Text
NFCC responds to HMICFRS report

NFCC responds to HMICFRS report

THE NATIONAL Fire Chiefs Council (NFCC) stated that the first annual assessment of English fire and rescue services (FRSs) features findings that ‘require a joined-up approach’.

In July 2017, HM Inspectorate of Constabulary (HMIC) took on inspection of English fire and rescue services (FRSs), to help support the government’s fire reform programme, and was renamed HMICFRS to ‘help support the continuous improvement of this critical public service and support fire and rescue authorities to become even more effective’.

Sir Thomas Winsor was appointed as chief fire and rescue inspector, with every authority inspected by the end of 2019. It has now released its first annual assessment, with Sir Thomas acknowledging the ‘strong commitment’ from firefighters to protect communities, and stating that the sector’s ‘greatest strength’ is in responding to emergencies, but it ‘needs significant reform in several areas’.

He stated that it ‘needs to improve how it complies with building fire safety regulations’, and despite examples of ‘outstanding’ culture in some FRSs, other must address ‘toxic’ environments for staff and improve workforce diversity. While acknowledging the importance of strong trade union representation, Sir Thomas ‘expressed concern’ that union influence ‘sometimes prevents necessary reform’ in certain areas, while there was ‘unjustifiable variation’ in nationwide services.

Another issue is that modern FRSs’ ‘main duties’ are prevention, protection and response, but in some cases FRSs ‘undertake non-statutory activity, while having too few resources to fulfil their core remit’. While levels of operational staff have ‘largely been maintained’, protection staff levels have seen a ‘drop’, while there is also ‘considerable variation’ as to ‘what constitutes high-risk premises, and how often they should be inspected’.

Recorded data

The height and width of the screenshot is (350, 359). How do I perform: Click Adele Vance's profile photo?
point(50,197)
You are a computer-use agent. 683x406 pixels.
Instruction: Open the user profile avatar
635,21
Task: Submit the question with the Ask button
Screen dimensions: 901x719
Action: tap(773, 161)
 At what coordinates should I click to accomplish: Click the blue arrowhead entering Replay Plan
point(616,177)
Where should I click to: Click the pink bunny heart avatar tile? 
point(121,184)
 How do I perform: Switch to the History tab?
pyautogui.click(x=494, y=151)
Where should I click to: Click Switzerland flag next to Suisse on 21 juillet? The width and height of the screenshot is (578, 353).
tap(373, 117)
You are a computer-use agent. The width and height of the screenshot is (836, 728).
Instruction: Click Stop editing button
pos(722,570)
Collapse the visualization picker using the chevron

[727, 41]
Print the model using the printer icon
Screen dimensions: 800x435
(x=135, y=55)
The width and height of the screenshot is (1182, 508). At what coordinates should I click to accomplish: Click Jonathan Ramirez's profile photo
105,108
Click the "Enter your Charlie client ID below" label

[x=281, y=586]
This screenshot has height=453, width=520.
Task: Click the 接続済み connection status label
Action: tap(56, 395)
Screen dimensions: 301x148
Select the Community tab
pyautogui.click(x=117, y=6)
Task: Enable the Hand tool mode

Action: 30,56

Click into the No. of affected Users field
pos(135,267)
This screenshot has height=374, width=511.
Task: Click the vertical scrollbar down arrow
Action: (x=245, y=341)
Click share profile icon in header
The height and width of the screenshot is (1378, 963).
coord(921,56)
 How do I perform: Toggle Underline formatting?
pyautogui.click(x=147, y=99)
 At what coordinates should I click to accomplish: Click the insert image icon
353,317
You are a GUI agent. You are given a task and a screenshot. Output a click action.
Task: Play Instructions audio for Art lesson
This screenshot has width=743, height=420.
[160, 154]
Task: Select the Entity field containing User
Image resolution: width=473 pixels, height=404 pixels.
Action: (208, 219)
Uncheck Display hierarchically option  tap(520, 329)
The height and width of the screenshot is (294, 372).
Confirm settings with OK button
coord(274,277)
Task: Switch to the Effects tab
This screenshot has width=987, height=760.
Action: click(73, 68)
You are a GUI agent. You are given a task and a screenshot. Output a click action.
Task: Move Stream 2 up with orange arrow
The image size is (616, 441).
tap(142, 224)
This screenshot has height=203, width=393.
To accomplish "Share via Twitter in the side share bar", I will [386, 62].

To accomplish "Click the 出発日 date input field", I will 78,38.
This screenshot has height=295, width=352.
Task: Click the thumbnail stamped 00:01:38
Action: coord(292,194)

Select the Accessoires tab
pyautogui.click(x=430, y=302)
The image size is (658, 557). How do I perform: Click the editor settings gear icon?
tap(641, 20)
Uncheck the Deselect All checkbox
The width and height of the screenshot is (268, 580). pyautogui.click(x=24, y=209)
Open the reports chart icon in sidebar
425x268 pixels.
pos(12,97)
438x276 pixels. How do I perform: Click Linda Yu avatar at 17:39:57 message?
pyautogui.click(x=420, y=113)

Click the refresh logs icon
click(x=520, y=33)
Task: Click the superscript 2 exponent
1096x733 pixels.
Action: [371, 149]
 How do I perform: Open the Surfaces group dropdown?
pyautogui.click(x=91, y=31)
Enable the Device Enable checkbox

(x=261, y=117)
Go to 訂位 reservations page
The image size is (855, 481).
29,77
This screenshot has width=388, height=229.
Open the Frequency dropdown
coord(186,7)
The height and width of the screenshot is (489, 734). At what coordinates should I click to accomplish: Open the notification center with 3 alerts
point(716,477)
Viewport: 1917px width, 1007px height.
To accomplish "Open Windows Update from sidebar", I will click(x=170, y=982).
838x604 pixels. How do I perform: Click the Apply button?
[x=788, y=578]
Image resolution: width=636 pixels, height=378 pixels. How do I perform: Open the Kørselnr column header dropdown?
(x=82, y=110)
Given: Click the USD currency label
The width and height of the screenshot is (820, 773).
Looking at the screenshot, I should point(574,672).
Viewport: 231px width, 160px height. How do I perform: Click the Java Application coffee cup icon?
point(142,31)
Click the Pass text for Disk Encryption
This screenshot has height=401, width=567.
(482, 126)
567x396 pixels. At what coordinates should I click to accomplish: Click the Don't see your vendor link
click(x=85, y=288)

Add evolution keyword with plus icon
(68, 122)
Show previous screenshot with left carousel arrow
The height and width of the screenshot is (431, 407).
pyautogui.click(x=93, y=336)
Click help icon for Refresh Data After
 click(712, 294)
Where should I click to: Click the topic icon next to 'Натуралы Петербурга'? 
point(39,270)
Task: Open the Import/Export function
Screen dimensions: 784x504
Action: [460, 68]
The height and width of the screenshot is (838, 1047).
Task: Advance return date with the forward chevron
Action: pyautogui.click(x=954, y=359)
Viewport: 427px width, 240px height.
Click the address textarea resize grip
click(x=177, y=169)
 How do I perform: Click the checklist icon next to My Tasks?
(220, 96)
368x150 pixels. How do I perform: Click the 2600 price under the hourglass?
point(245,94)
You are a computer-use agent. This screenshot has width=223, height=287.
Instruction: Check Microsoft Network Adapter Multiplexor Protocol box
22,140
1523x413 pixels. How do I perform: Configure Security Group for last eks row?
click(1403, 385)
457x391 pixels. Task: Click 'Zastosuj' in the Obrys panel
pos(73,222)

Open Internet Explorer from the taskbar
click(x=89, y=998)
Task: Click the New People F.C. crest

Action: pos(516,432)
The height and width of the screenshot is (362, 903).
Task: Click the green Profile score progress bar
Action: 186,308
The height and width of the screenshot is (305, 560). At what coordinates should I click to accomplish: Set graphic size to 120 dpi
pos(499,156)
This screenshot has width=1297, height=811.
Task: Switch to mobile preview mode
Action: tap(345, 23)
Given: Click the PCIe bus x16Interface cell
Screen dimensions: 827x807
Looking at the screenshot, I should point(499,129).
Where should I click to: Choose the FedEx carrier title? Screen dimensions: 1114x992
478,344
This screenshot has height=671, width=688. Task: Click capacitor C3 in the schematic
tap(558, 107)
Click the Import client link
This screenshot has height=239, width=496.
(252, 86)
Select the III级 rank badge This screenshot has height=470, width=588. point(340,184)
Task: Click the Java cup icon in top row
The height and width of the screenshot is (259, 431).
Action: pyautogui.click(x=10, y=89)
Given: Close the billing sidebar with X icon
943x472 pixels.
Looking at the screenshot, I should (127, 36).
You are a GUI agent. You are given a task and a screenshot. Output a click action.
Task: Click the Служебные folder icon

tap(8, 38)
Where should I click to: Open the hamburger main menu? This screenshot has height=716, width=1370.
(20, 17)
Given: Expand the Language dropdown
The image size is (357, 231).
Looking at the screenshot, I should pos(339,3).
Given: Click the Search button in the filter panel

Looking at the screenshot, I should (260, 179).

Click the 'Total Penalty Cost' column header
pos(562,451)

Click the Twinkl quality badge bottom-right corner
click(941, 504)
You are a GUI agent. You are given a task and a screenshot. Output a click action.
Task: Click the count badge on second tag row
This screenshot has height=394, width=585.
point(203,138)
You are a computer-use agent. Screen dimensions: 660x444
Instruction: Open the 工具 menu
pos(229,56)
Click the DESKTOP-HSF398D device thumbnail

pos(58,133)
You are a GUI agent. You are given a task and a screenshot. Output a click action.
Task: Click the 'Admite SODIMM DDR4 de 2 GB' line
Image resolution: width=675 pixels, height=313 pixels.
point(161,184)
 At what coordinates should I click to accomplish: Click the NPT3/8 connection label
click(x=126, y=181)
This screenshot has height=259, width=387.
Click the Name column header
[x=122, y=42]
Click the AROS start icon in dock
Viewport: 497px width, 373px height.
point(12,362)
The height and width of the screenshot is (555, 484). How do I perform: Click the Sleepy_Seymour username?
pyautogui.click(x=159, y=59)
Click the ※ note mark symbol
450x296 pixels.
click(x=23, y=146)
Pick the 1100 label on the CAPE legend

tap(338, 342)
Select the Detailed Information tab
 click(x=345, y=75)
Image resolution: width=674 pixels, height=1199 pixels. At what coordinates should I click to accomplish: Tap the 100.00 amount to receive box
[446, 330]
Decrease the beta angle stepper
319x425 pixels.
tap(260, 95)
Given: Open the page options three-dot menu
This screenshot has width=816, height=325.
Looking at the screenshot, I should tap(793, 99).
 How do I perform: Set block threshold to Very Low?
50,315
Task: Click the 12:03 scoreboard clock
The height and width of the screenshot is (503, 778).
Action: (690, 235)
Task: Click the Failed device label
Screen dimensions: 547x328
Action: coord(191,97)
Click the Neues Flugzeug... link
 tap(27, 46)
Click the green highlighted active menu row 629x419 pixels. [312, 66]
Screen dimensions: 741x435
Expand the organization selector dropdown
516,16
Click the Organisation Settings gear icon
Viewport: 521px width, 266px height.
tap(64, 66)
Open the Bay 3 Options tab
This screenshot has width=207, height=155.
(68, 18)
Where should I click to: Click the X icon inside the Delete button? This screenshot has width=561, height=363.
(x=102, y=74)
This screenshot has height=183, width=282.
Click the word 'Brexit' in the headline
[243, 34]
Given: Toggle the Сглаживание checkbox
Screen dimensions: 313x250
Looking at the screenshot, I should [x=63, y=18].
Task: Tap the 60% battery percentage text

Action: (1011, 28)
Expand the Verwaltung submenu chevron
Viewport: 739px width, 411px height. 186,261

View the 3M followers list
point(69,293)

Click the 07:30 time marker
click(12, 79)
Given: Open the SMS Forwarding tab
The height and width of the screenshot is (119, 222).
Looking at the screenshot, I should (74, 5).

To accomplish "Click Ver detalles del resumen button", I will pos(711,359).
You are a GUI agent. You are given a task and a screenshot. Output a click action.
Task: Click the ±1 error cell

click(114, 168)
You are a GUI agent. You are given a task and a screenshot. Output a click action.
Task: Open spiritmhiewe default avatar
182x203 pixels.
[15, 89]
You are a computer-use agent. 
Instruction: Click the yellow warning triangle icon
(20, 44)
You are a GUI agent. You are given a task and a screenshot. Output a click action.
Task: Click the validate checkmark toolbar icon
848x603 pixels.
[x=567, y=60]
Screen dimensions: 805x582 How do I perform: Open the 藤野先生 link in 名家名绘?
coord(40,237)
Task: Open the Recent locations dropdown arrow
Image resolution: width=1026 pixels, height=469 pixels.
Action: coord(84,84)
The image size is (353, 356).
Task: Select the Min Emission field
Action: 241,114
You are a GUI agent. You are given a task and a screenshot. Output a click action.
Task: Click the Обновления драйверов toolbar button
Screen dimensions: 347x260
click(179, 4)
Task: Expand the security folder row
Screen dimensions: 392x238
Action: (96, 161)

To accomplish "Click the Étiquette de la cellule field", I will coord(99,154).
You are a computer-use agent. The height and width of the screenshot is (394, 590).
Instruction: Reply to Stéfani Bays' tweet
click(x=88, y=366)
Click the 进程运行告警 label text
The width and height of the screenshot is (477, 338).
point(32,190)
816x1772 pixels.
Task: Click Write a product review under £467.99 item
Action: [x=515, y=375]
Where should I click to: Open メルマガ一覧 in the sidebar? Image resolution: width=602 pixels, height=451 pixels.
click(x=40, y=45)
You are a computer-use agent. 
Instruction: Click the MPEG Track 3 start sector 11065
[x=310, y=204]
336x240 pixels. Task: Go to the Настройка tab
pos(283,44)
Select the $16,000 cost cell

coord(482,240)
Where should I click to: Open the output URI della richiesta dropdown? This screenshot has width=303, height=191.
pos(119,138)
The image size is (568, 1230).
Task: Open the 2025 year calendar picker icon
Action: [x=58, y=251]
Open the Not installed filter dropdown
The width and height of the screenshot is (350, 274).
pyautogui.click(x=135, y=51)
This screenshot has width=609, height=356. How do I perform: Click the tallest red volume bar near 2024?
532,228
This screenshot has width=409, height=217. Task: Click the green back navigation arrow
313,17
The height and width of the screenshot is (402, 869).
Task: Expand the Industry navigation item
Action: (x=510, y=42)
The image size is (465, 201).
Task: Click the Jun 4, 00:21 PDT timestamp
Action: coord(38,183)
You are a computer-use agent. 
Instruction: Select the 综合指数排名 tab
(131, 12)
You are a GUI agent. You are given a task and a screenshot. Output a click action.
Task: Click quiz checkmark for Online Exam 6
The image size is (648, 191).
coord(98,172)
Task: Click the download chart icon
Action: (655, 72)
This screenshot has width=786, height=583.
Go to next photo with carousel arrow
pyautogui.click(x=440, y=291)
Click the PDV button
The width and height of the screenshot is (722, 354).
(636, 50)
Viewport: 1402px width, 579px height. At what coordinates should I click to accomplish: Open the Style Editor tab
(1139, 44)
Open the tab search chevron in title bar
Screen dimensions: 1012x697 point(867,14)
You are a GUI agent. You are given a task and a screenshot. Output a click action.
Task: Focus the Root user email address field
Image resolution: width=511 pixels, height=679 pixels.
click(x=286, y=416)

Brief
Reproduce the passage of the HMICFRS report article above starting at "He stated that" and ending at "in nationwide services.".

Answer for this exercise
He stated that it ‘needs to improve how it complies with building fire safety regulations’, and despite examples of ‘outstanding’ culture in some FRSs, other must address ‘toxic’ environments for staff and improve workforce diversity. While acknowledging the importance of strong trade union representation, Sir Thomas ‘expressed concern’ that union influence ‘sometimes prevents necessary reform’ in certain areas, while there was ‘unjustifiable variation’ in nationwide services.